Não será alheio a esta capacidade de chegar ao centro-esquerda, os apoios significativos do sindicato de votos do influente ministro Pedro Nuno Santos, que colocarão ao colo da candidatura de Ana Gomes a agenda de afirmação desta “clique” socialista no cenário de sucessão a António Costa – um braço de ferro silencioso entre Pedro Nuno Santos, Ana Catarina Mendes e Medina. Por esta razão, Ana Gomes terá mais condições para ficar em segundo lugar nas presidenciais e, eventualmente, criar uma surpresa geopolítica a nível nacional, caso haja uma segunda volta.

E se houver uma segunda volta?

A probabilidade de um cenário de uma segunda volta pode crescer à medida que entramos num período de confinamento, decorrente de uma complexa combinação entre o legado do impacte natalício e da circulação da nova estirpe do coronavírus. A falta de soluções alternativas de votação remota poderá levar a um nível recorde de falta de comparência às urnas, que, a priori, afetará mais o atual Presidente da República.

Se existir um nível de abstenção disruptivo ao ponto de suscitar uma segunda volta, apesar da mediatização de André Ventura, o mais provável é ainda que esta se dispute entre Marcelo Rebelo de Sousa e Ana Gomes – tendo em consideração a média das sondagens e a expectável mobilização da esquerda socialista no voto anti-Ventura.

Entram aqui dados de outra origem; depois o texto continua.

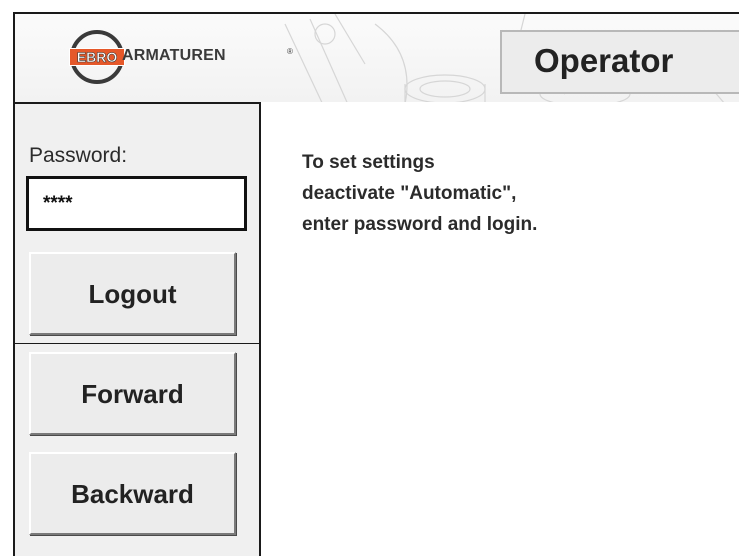 This screenshot has width=740, height=556. Describe the element at coordinates (78, 156) in the screenshot. I see `password-label: Password:` at that location.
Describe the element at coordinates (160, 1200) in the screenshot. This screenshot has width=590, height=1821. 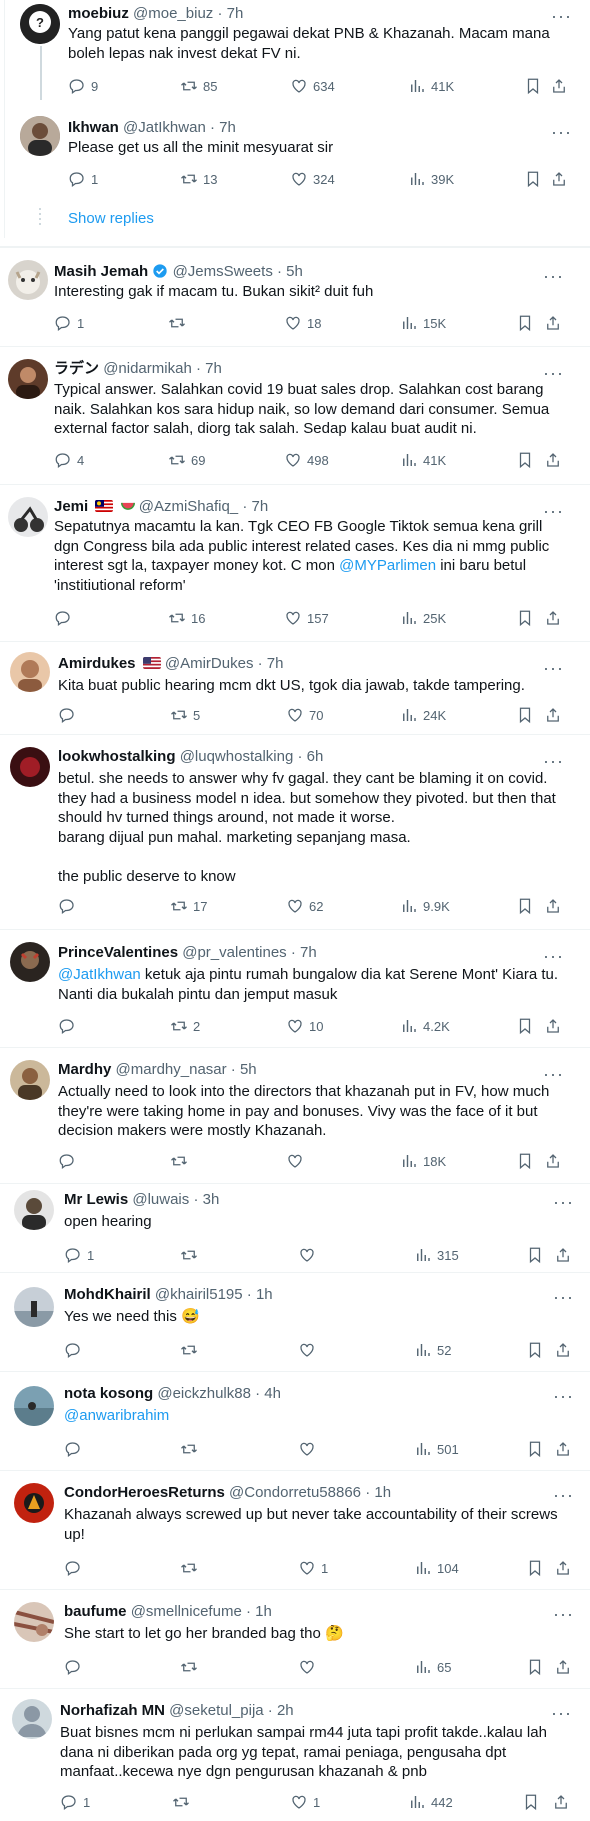
I see `user-handle: @luwais` at that location.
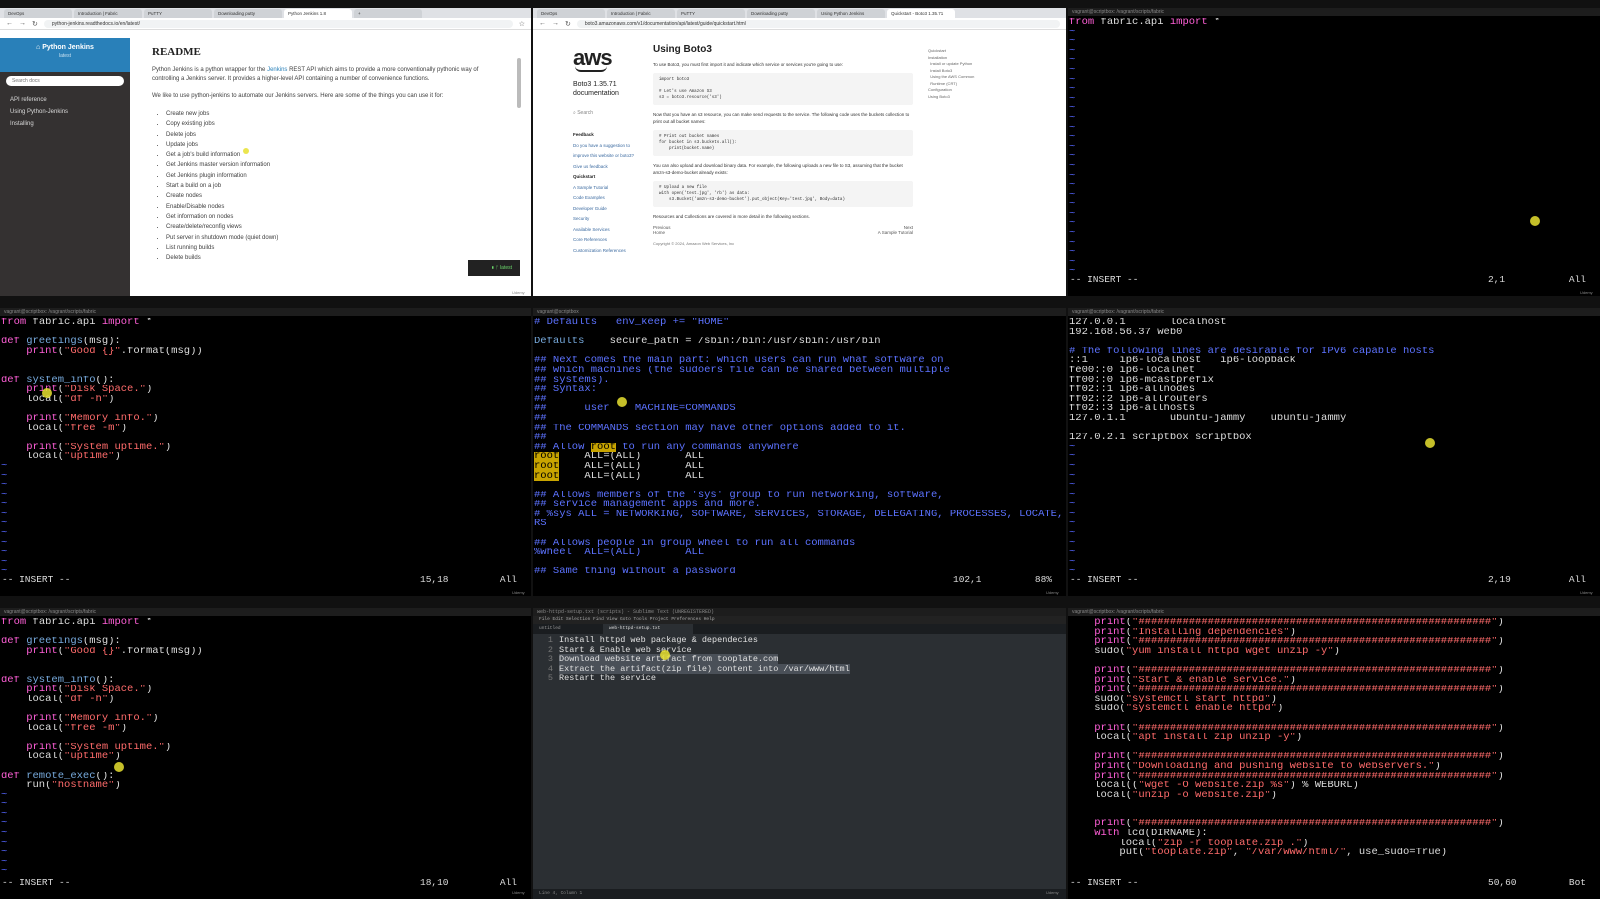 The image size is (1600, 899). Describe the element at coordinates (522, 24) in the screenshot. I see `star-icon: ☆` at that location.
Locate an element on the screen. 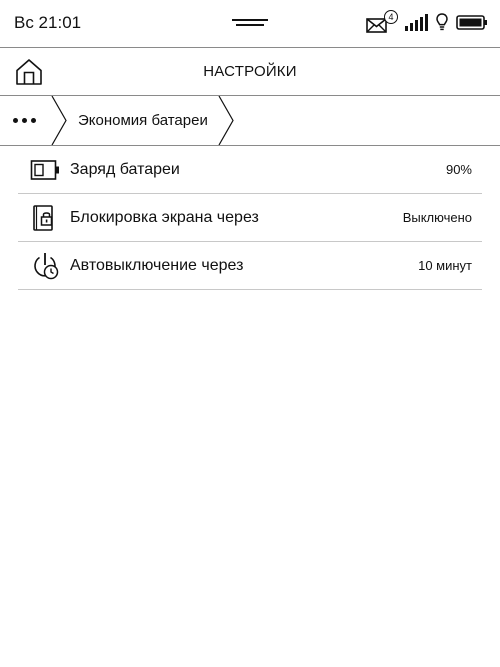 The width and height of the screenshot is (500, 667). lock-screen-icon is located at coordinates (45, 218).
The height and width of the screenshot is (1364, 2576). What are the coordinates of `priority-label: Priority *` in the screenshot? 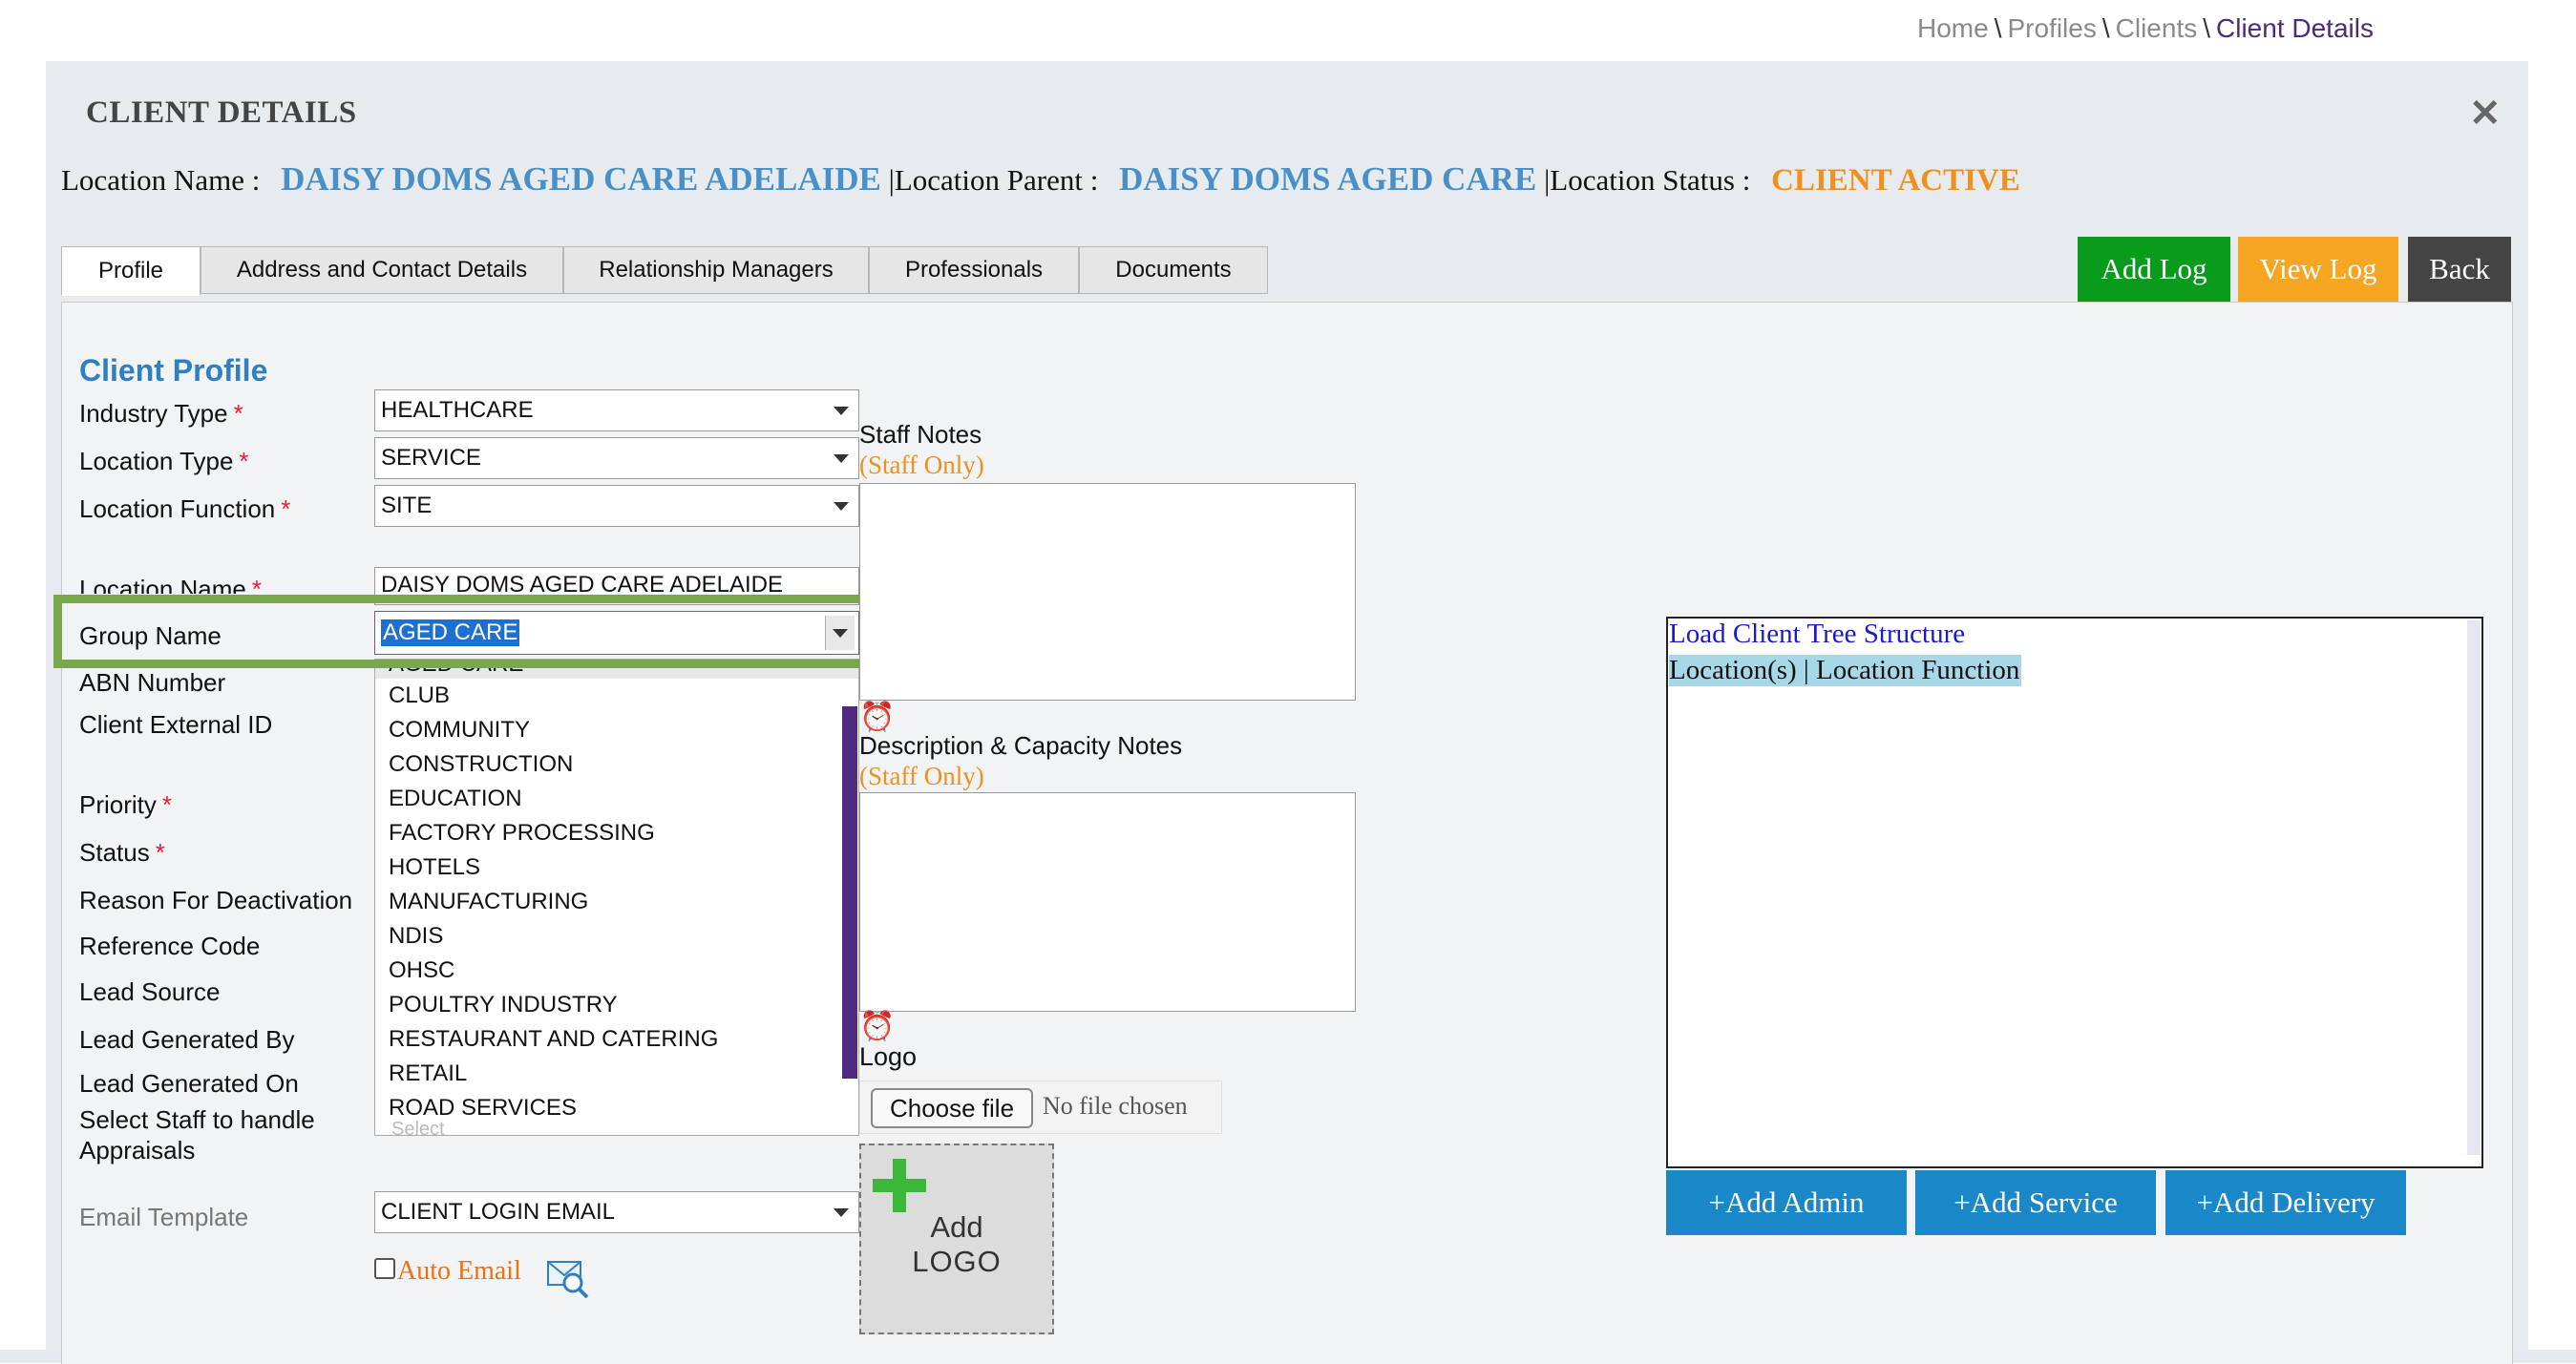 It's located at (126, 804).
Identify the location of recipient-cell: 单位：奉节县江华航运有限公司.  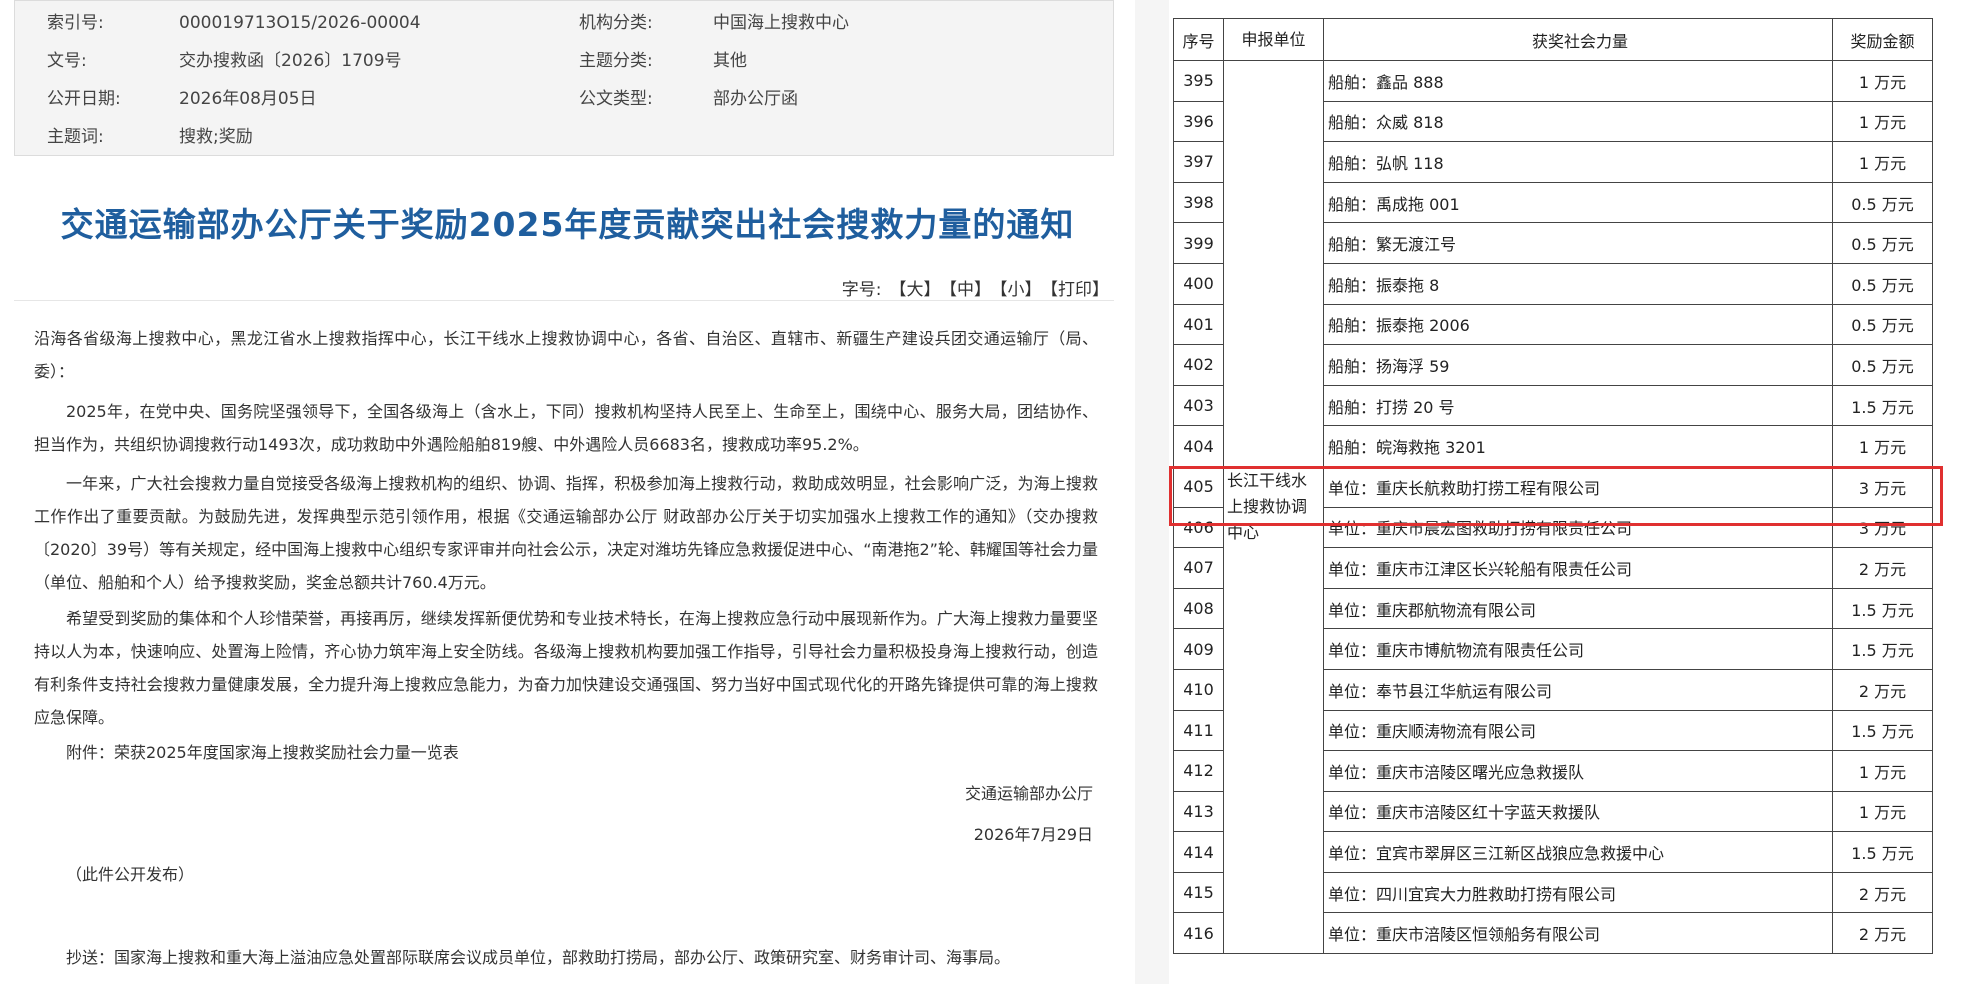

É ainda o cenário onde creio que poderá verificar-se uma significativa alteração do paradigma político em Portugal – mesmo que o atual presidente esteja sempre em posição de vencer na segunda volta (é o único candidato que estará acima da lógica das somas partidárias), o embaraço que causará dentro do Partido Socialista será suficiente para atingir politicamente António Costa, que averbará, nesta situação e em qualquer cenário final da eleição presidencial, uma relevante derrota política pessoal.